Mielecką szkołę wybrała nie tylko ona. Przed placówką pojawili się protestujący. Wśród nich lokalni działacze, zakonnice i Barbara Nowak. Razem sprzeciwiali się zmianom dotyczącym lekcji religii, których część już weszła w życie, a część wejść dopiero ma. Wśród nich m.in. niewliczanie do średniej ocen z katechezy, czy zmniejszenie dla niej godzin lekcyjnych do jednej tygodniowo.

„My chcemy Boga w książce, w szkole” – czytamy na dwóch wielkich transparentach.
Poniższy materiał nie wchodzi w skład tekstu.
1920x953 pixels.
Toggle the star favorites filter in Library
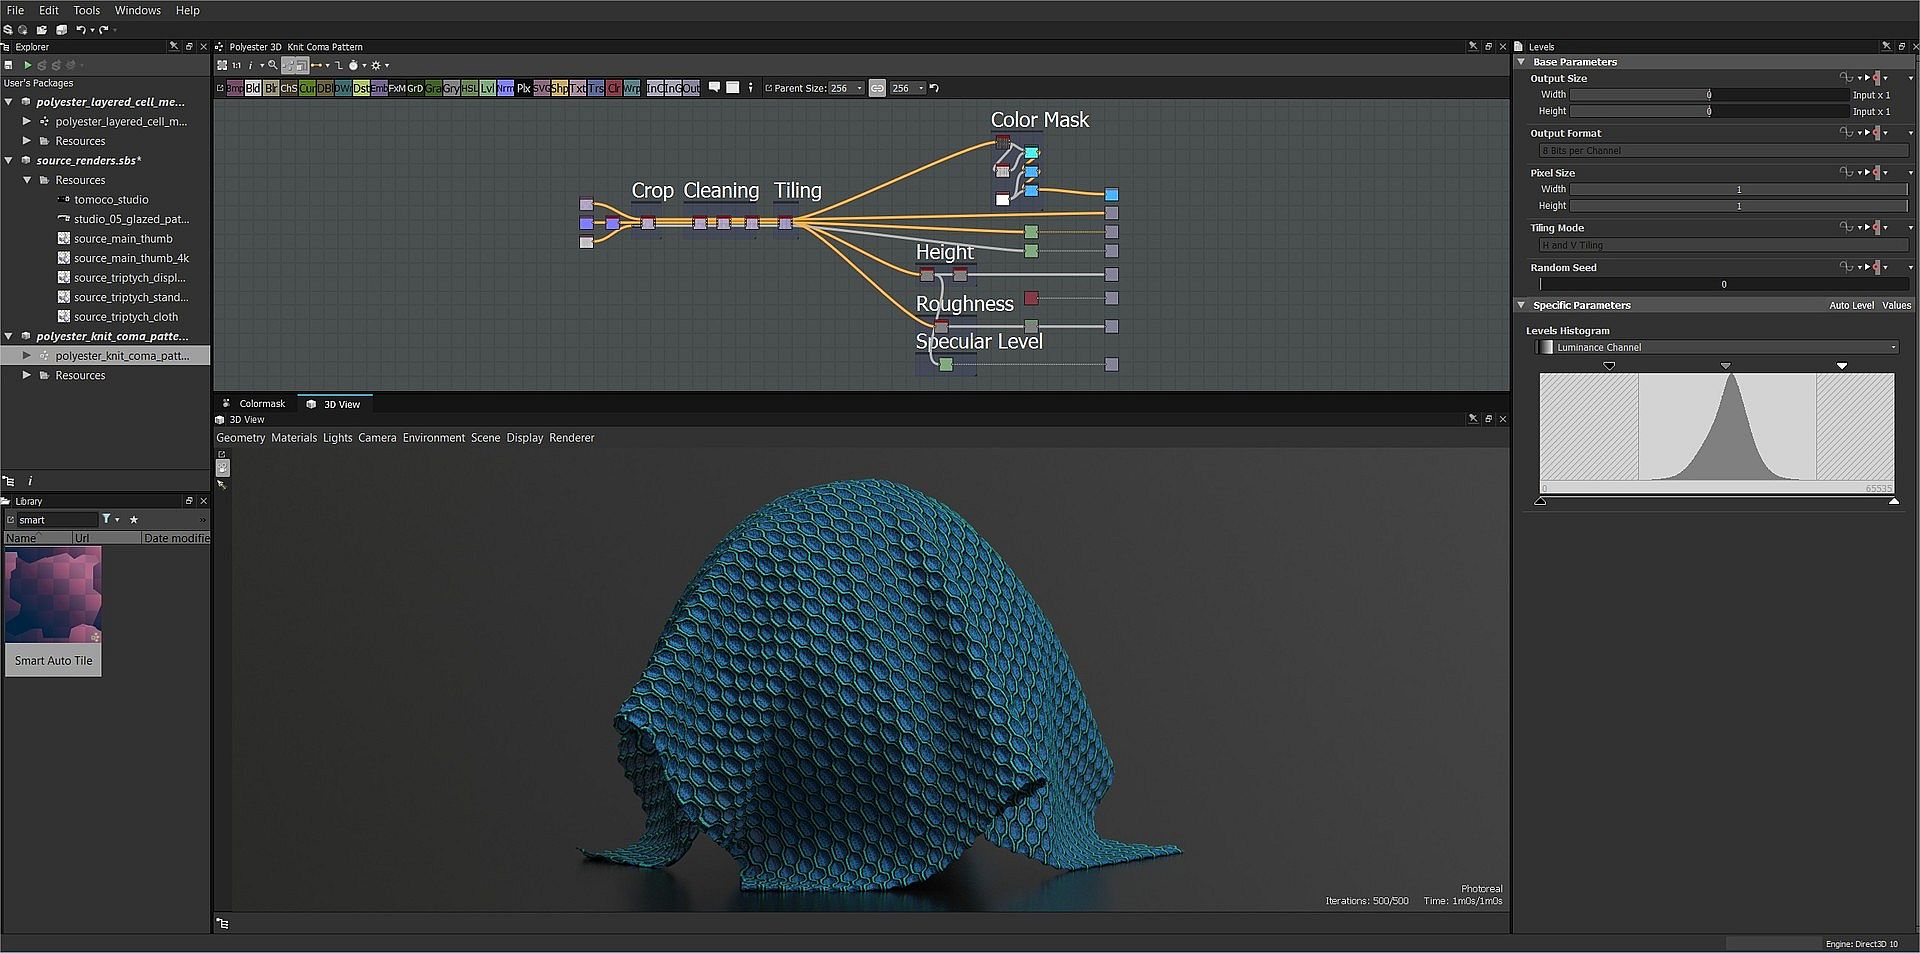[x=134, y=520]
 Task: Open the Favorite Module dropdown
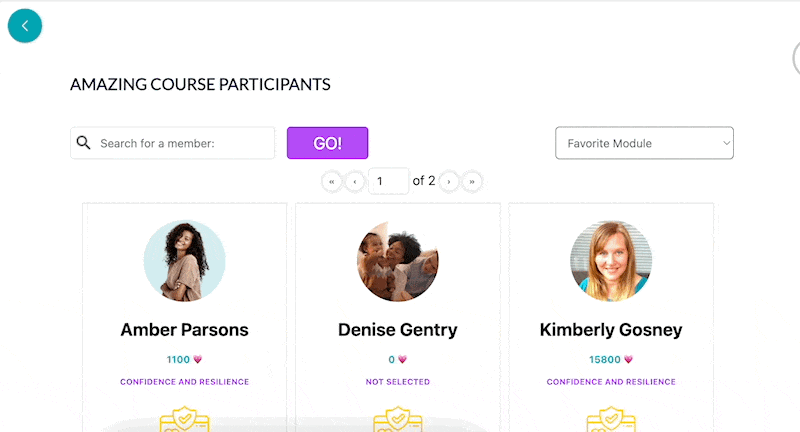[x=644, y=143]
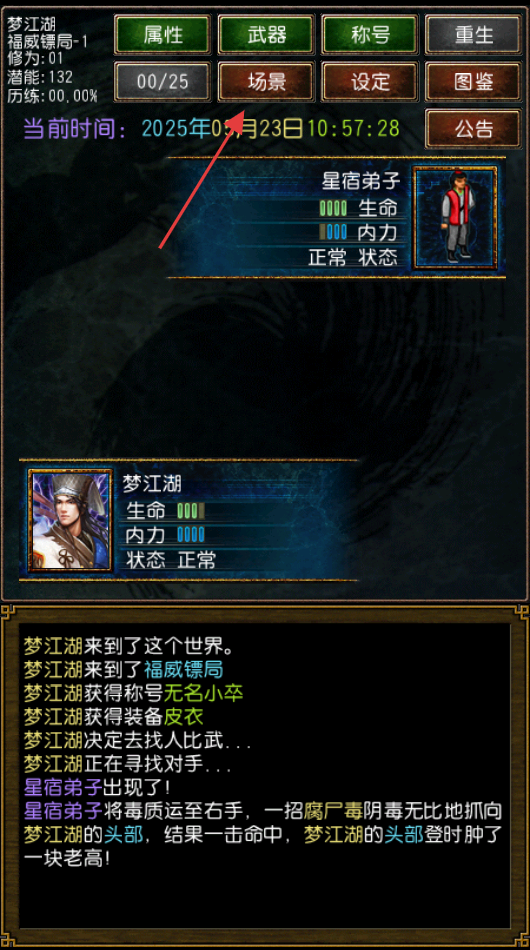530x950 pixels.
Task: Open the 场景 scene selection
Action: coord(267,81)
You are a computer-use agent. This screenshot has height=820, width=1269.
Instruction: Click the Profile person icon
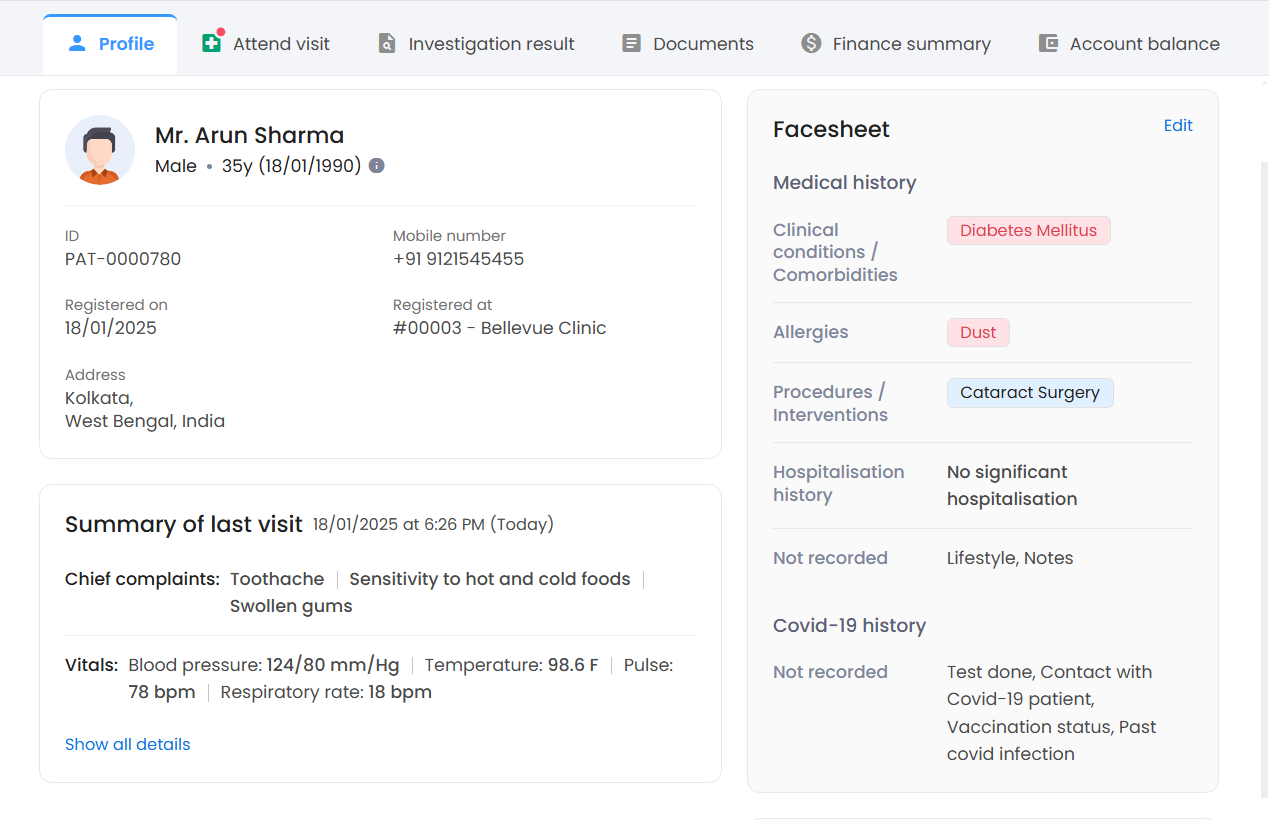tap(77, 43)
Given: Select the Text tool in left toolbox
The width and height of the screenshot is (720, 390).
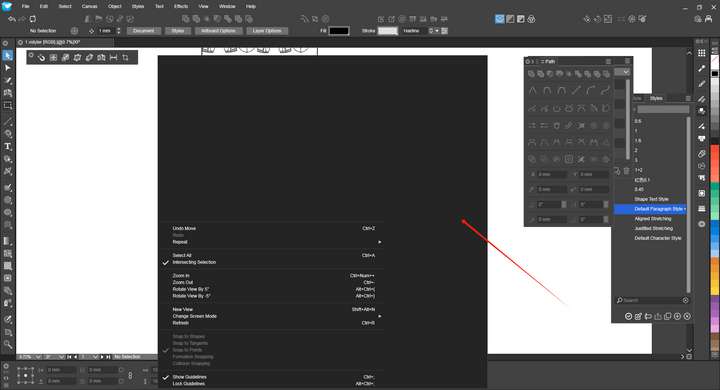Looking at the screenshot, I should (x=7, y=147).
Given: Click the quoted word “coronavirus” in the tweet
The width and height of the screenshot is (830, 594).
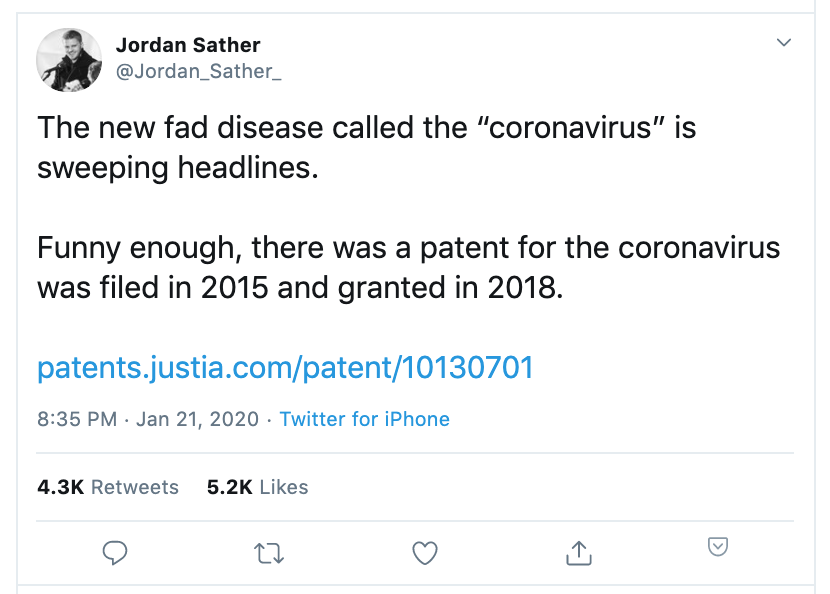Looking at the screenshot, I should point(571,128).
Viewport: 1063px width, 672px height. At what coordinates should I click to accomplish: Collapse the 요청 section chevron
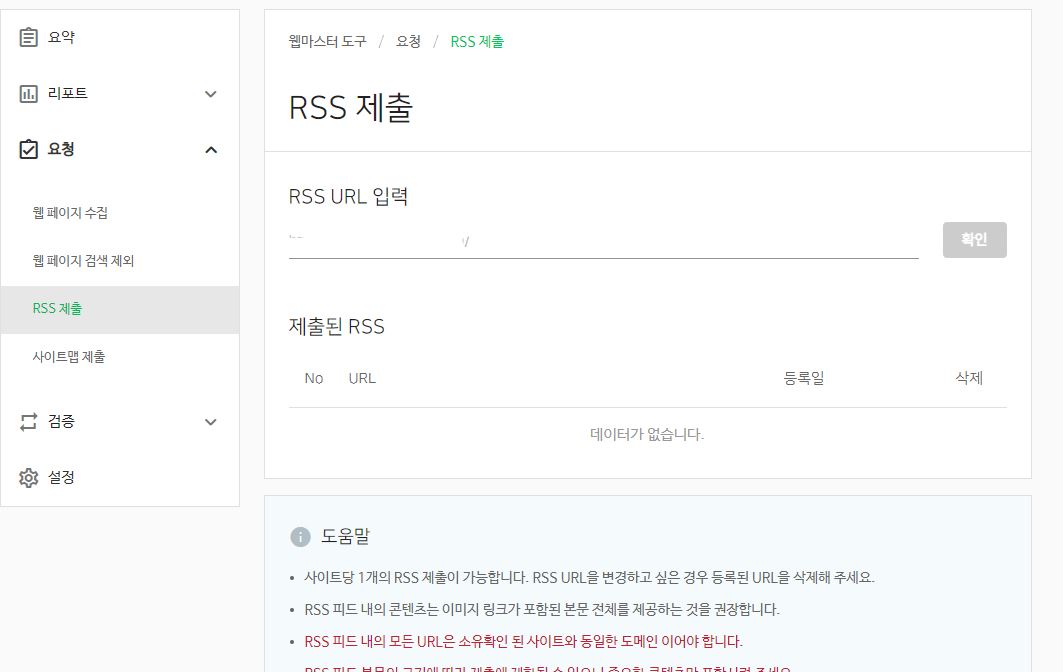coord(210,149)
Kolejne hasła były już bardziej polityczne: „Dziś – bez szkoły; Jutro – bez dzieci; Pojutrze – bez Polski!”, „Mówimy STOP polityce Tuska”, „Ocalmy Polską szkołę”. Wśród zarzutów stawianych Nowackiej pojawiło się m.in. wprowadzanie do szkół „lewicowej propagandy”.

Nowacka o proteście: Próby upolitycznienia szkoły

Ministra do protestu odniosła się podczas konferencji prasowej. – Kiedy rozpoczynałam pracę w ministerstwie, obiecałam szkołom uwolnienie z kagańca partyjnego, odpolitycznienie kuratorium, danie nauczycielkom i nauczycielom autonomii, prawa do decydowania o tym, w jaki sposób uczą, jakie zajęcia dodatkowe prowadzą z młodzieżą – mówiła Nowacka.

– Ja tego dotrzymam i jest mi niezmiernie przykro, że następują próby upolitycznienia szkoły przez różnego rodzaju organizacje pana Rydzyka, część episkopatu. Szkoła nie jest miejscem do urządzania politycznych wieców i manifestacji. Próby zepsucia 1 września, uważam za po prostu niewłaściwe i nie dopuszczę do tego, by szkoła stała się elementem walki partyjnej – oceniła polityczka.